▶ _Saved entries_
==*==
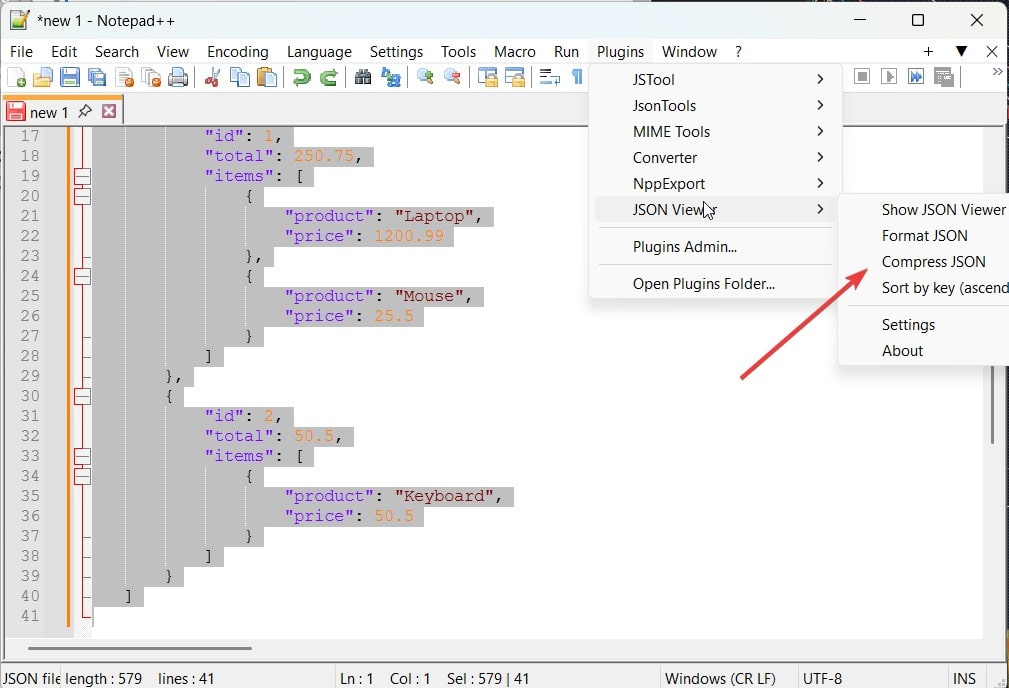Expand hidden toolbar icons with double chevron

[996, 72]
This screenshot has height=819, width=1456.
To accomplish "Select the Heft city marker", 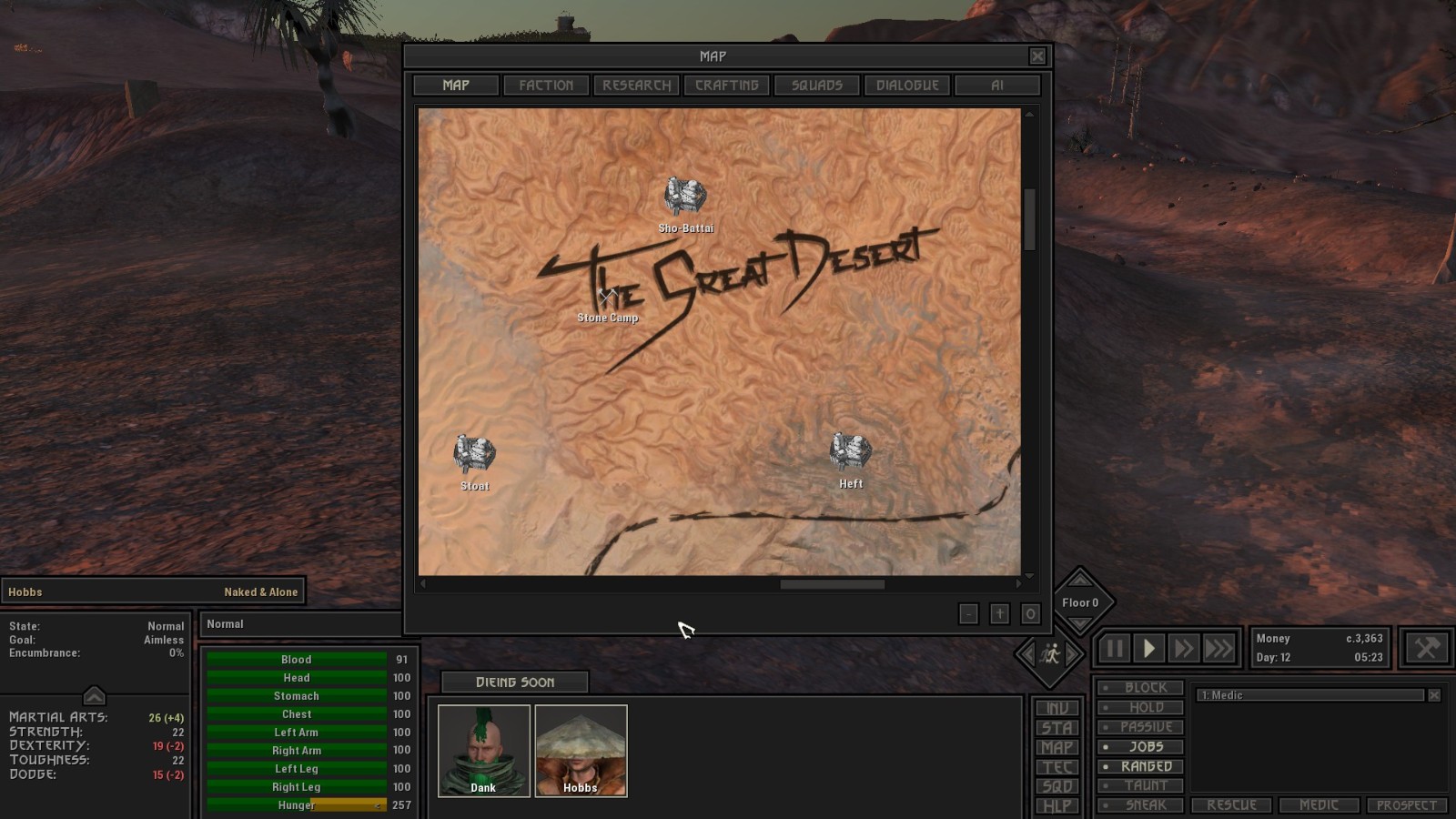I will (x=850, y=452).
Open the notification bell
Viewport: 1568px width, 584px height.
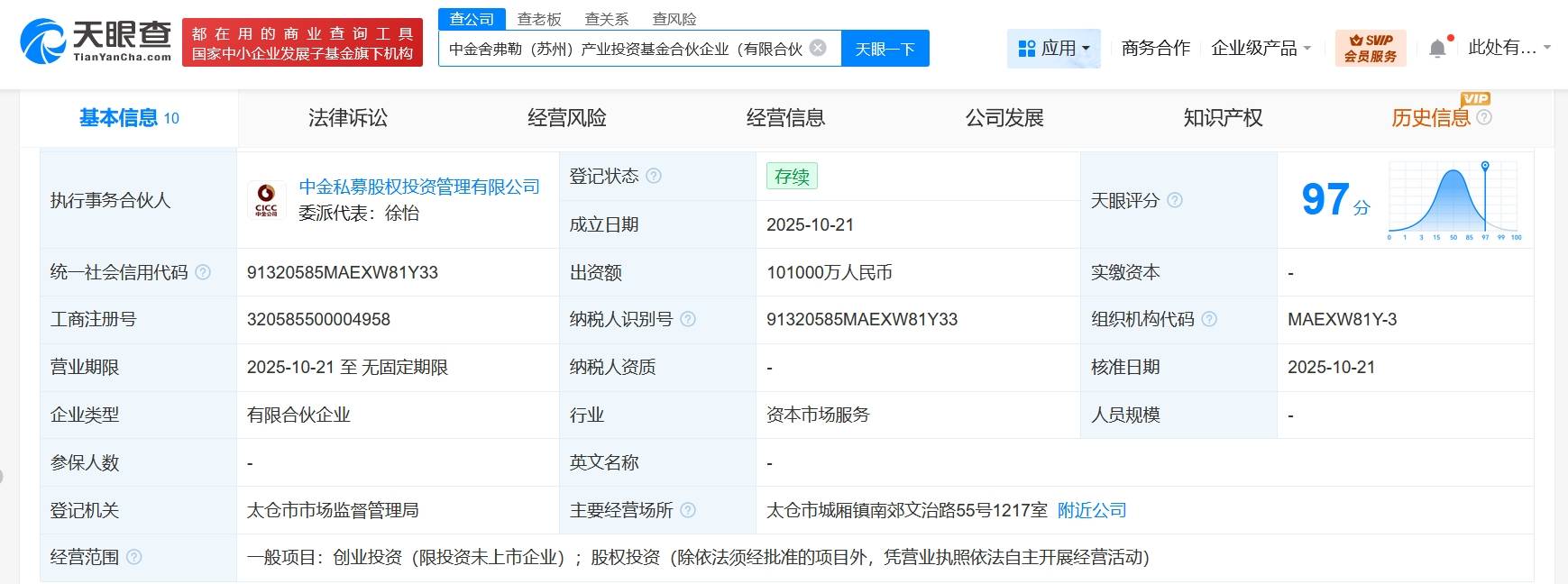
==*==
▶ _ACTIVITY_
Please give the number of lines above that hold the word "height", and only that number.

▶ _FINISHED TASK_
2